The agreement is significant in that it avoided the thorny problems associated with getting state legislative approval, which tripped up an earlier settlement agreement between SCE and the state. Judge Lew approved the deal three days after it was filed.
In addition, SCE was able to get a plan in place restoring its financial health without resorting to bankruptcy, as its fellow utility, Pacific Gas and Electric Co., did.
Consumer groups, however, said they were worried ratepayers would not benefit from the recent fall in power prices.
“We are concerned that if Edison takes advantage of its settlement with the CPUC to repair its credit-rating, there won’t be any money left for any ratepayer refunds if and when the appellate court throws out the settlement,” added Hoge. “Today’s order protects ratepayers from that risk.”

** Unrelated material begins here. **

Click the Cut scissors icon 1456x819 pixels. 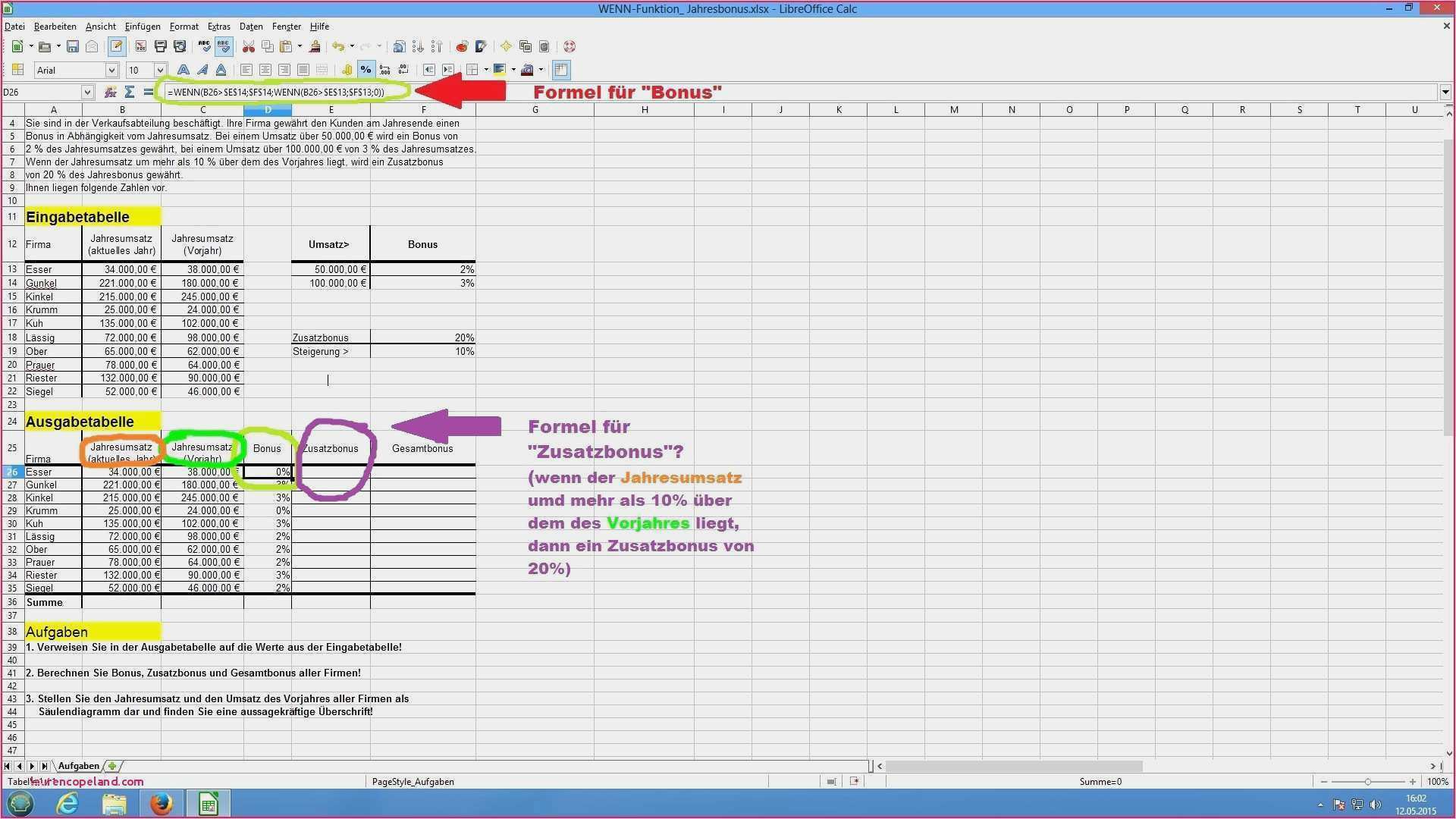(x=249, y=47)
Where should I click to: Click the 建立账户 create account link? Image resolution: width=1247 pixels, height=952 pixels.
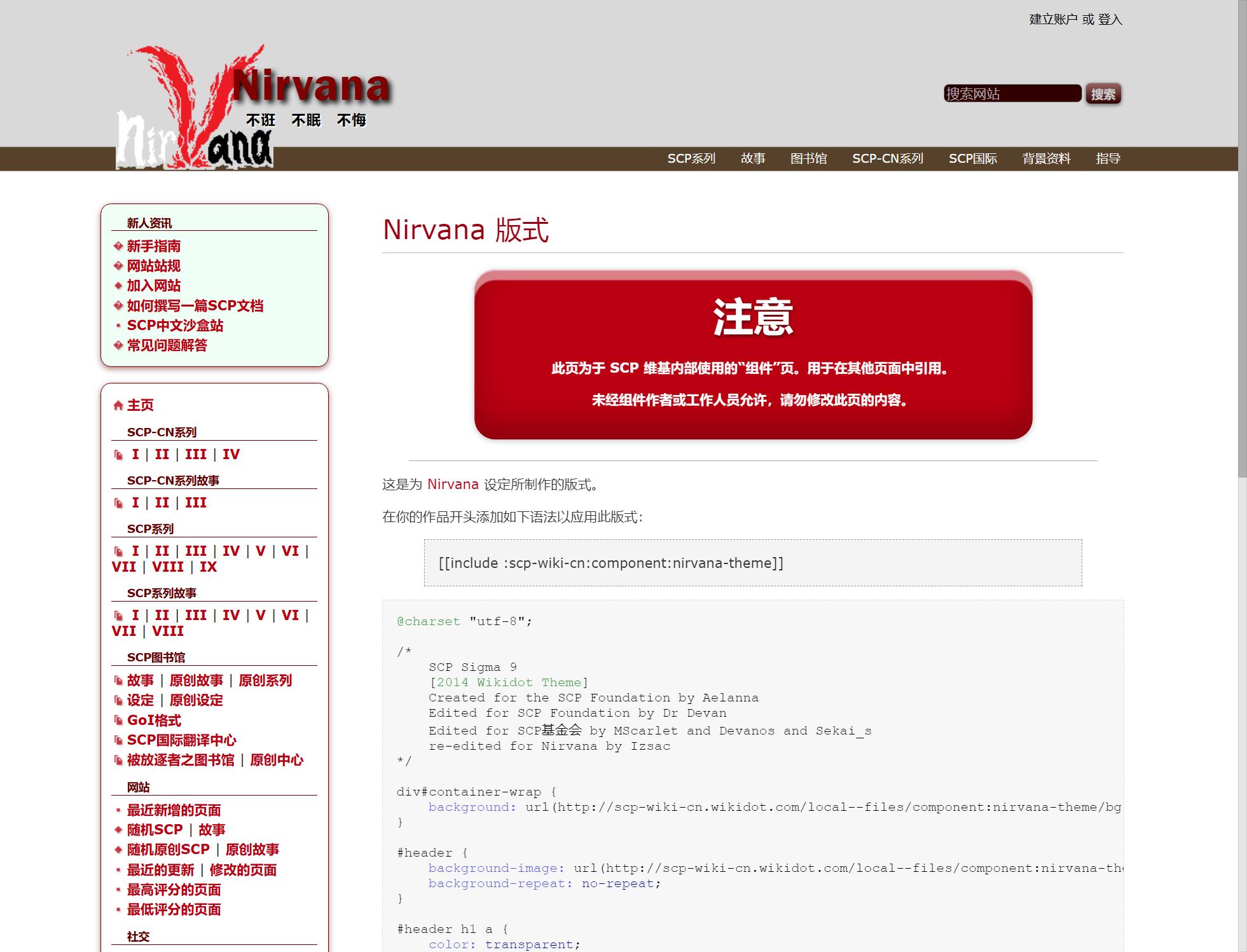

The CPUC, meanwhile, downplayed the importance of the ruling.
“We think the court didn’t really decide anything on the merits of the stay or the merits of the case…they just remanded the matter back to Judge Lew,” said Terrie Prosper, spokesperson for the CPUC. “We’re still confident the settlement is the right thing for consumers.”
TURN has already stated that it will ask for a further stay from the appeals court if it “is not satisfied with the district court’s order.”
Lew has until November 13 to respond to the appeals court. TURN said it will seek a further stay from Judge Lew in the next two weeks to get time to argue against the deal.